Copy every line of the data in which the word "Tick" occurs.
-------- RECORDS PROVIDED --------
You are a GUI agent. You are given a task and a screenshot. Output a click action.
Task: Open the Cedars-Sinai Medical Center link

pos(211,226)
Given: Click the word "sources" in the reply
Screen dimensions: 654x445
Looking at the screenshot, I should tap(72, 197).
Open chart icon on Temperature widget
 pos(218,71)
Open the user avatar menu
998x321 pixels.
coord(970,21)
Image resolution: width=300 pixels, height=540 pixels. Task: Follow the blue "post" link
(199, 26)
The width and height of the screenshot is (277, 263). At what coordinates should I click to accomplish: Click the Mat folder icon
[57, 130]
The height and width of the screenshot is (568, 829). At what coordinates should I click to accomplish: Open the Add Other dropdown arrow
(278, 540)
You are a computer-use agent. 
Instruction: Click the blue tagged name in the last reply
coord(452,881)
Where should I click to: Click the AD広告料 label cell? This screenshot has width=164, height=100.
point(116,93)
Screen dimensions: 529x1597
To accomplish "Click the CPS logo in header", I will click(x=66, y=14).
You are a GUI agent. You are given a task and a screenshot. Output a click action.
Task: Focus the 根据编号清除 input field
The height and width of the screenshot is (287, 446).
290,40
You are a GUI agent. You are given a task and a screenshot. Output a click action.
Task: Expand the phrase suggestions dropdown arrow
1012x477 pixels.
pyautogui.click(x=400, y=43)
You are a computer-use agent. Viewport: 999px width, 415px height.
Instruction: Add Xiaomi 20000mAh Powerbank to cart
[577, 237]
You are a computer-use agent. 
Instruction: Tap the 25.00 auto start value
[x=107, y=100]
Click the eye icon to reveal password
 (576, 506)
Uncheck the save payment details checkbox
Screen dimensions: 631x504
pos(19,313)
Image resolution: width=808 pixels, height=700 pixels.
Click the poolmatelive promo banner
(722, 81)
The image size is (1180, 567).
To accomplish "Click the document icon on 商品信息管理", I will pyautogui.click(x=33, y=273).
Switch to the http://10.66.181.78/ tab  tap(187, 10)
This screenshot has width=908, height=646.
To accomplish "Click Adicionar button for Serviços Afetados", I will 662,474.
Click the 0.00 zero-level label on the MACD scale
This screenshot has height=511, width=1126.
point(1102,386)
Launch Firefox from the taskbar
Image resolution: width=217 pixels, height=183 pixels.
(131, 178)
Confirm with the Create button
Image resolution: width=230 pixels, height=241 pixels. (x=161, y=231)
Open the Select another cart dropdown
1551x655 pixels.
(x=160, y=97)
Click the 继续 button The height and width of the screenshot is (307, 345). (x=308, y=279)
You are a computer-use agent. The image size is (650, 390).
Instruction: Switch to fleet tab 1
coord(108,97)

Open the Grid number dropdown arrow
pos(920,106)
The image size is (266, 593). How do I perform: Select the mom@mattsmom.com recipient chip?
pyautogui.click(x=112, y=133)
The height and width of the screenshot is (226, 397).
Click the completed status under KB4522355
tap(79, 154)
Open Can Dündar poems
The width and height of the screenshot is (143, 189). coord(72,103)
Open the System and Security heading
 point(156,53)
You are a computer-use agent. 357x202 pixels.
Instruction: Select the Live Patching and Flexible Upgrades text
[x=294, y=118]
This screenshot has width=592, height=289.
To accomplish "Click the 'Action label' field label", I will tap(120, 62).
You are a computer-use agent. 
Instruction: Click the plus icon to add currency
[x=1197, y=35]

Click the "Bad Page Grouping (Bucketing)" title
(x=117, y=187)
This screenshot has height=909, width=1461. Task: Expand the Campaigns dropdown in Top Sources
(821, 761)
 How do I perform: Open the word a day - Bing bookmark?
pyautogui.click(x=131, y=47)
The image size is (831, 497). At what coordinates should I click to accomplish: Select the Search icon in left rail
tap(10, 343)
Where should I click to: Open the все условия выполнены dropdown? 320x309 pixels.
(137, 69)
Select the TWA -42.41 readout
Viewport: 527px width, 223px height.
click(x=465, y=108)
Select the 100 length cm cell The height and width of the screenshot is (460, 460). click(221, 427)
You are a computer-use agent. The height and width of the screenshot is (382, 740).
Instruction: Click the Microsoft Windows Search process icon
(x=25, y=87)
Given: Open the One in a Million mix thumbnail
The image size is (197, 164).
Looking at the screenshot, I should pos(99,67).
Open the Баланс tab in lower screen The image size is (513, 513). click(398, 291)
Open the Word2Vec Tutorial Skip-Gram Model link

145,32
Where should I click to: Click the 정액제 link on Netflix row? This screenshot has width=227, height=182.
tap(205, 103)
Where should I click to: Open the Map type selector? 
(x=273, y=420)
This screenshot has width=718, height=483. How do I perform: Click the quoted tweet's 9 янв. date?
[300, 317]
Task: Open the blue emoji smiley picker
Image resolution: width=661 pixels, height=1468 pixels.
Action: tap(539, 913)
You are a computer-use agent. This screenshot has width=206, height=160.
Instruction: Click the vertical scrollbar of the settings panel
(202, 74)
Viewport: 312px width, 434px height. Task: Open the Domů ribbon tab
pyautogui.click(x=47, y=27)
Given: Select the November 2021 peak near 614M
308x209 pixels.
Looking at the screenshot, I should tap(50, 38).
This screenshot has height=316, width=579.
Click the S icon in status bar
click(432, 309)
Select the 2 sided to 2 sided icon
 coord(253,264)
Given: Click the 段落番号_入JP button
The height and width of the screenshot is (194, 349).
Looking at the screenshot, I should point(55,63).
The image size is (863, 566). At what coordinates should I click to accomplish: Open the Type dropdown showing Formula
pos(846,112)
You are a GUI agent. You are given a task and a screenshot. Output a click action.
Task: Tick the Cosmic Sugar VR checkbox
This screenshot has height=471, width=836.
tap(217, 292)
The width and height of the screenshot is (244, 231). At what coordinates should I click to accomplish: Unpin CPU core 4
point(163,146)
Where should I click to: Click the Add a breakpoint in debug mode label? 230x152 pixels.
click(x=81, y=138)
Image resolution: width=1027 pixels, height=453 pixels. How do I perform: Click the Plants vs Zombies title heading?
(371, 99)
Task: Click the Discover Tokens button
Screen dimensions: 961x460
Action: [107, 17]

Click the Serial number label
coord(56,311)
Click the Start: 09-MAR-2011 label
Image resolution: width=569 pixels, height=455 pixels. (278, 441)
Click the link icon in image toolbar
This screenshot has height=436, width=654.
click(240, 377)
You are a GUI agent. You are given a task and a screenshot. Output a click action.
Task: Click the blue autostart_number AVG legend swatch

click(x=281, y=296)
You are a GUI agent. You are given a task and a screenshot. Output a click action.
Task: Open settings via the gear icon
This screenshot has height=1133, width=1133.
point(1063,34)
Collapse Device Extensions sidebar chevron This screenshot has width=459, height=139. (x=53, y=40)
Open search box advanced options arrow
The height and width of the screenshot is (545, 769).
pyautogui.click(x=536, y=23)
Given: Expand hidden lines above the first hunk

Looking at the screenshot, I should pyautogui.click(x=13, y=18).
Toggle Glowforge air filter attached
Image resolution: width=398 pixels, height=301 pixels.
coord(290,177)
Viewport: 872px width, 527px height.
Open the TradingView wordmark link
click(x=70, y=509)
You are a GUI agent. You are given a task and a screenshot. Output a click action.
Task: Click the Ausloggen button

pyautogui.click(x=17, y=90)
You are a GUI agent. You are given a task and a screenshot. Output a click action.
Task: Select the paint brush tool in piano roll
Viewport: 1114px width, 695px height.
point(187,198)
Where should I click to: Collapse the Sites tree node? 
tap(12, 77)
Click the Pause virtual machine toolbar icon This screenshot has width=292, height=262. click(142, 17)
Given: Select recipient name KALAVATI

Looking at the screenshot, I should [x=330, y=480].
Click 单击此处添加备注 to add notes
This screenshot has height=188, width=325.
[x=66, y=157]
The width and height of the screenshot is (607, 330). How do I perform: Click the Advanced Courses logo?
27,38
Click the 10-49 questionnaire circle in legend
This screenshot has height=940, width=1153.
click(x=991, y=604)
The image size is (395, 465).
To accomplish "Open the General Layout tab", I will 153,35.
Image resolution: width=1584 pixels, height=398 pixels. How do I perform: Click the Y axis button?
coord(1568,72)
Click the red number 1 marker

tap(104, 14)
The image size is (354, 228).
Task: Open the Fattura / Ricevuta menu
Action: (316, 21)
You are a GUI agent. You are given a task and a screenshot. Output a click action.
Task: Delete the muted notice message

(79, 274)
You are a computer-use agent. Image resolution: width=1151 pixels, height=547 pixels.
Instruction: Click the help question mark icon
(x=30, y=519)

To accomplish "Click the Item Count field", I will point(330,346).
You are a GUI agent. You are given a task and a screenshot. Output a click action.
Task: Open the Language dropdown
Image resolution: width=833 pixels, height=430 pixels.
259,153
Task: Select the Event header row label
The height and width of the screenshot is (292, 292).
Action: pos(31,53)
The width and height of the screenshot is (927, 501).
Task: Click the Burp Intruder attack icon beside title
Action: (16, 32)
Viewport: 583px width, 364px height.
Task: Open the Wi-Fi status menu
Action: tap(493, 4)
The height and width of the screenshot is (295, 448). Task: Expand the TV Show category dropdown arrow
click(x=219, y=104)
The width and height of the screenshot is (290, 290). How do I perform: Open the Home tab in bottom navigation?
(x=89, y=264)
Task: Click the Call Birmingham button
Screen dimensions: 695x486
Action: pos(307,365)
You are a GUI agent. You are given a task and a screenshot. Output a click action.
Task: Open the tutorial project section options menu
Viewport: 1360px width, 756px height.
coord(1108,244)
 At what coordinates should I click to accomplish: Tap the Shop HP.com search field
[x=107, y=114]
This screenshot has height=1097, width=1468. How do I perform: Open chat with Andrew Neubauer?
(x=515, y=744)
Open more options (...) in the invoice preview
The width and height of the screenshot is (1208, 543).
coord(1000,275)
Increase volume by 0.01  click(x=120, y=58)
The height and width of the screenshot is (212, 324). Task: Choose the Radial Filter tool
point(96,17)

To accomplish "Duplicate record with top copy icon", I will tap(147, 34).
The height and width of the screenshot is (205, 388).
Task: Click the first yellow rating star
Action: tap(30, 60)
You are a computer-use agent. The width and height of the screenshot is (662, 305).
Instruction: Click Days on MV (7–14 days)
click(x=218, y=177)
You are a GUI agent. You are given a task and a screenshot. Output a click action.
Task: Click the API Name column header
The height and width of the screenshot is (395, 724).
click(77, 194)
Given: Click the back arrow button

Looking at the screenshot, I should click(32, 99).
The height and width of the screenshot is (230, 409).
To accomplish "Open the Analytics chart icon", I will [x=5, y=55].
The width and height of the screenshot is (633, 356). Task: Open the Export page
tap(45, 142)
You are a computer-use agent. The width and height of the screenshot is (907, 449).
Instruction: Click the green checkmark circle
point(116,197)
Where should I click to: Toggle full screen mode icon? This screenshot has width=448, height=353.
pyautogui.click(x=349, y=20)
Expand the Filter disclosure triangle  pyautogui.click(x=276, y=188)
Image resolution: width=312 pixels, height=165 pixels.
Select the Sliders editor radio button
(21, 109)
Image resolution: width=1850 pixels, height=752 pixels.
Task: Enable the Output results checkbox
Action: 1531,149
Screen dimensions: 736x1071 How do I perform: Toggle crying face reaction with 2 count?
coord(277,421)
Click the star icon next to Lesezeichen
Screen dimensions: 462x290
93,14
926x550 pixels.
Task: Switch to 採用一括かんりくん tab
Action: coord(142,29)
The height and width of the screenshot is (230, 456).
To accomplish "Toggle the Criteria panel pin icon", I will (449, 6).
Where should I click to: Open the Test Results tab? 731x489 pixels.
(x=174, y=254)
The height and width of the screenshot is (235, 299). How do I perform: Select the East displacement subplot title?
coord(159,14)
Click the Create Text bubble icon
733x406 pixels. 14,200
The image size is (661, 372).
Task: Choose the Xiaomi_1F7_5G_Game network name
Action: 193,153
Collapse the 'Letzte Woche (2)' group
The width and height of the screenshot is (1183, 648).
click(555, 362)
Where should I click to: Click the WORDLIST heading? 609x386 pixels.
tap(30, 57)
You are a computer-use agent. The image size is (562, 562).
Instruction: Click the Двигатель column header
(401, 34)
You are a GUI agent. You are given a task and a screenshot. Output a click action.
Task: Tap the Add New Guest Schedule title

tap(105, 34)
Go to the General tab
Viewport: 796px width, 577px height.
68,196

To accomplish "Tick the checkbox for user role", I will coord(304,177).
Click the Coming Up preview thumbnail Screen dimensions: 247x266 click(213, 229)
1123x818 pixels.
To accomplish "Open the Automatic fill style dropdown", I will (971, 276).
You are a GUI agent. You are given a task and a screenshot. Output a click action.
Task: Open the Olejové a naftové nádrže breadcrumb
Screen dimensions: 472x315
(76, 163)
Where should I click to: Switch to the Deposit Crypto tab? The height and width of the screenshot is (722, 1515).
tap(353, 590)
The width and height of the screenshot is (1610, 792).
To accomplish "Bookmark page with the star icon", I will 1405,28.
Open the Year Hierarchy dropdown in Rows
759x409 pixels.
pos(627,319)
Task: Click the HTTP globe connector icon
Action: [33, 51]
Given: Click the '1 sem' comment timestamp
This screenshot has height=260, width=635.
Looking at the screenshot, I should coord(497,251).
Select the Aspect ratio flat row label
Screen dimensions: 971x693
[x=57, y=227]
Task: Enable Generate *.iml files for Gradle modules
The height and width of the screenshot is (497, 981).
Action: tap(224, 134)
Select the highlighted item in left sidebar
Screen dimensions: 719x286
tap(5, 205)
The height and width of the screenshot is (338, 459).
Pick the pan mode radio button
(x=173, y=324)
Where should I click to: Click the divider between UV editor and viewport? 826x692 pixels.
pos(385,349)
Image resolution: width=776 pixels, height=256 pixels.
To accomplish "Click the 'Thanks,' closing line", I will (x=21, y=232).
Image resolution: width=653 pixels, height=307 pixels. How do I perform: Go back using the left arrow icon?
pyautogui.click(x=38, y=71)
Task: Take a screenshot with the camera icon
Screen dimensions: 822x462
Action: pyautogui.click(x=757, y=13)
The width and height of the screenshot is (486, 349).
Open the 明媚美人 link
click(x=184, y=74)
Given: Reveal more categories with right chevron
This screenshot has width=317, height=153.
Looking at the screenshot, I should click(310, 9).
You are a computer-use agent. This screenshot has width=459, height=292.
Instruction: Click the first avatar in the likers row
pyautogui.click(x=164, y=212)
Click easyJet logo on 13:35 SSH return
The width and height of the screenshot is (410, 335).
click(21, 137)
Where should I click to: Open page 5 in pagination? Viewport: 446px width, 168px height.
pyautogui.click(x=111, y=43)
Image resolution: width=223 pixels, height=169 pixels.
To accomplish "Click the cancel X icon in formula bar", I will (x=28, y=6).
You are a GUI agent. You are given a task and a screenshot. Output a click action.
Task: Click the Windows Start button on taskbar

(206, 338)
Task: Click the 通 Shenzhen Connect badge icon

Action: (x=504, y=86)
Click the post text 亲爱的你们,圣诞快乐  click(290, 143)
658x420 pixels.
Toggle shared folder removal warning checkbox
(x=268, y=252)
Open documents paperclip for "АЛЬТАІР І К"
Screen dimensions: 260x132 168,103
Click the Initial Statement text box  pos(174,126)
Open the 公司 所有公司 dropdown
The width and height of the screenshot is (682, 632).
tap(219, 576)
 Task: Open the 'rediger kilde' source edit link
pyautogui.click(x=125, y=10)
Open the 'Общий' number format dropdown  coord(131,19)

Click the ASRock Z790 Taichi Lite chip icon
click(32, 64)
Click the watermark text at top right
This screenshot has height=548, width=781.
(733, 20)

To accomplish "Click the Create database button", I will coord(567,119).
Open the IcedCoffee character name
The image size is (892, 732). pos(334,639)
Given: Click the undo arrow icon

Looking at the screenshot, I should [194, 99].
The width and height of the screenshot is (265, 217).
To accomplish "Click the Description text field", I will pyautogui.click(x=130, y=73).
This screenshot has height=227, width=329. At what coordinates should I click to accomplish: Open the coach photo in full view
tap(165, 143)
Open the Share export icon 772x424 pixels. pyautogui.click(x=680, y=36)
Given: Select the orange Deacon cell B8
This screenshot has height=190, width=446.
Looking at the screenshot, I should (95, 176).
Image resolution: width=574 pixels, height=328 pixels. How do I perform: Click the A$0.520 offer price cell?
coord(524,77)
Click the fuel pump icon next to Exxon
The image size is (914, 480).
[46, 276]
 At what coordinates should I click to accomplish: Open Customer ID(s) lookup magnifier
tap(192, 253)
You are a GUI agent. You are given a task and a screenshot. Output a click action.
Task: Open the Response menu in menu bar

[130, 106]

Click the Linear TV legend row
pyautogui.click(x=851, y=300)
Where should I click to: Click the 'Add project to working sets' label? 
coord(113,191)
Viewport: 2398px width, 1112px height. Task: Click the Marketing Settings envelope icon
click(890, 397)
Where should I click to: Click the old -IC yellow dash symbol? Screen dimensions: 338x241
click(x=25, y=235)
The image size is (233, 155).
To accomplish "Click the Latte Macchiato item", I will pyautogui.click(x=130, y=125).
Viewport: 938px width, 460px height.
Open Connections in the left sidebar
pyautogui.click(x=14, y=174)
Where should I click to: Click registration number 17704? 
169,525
--------
### ANSWER SPACE
Task: Tick the Cosmic Sugar VR checkbox
To accomplish "Tick the checkbox for user role", I will coord(304,177).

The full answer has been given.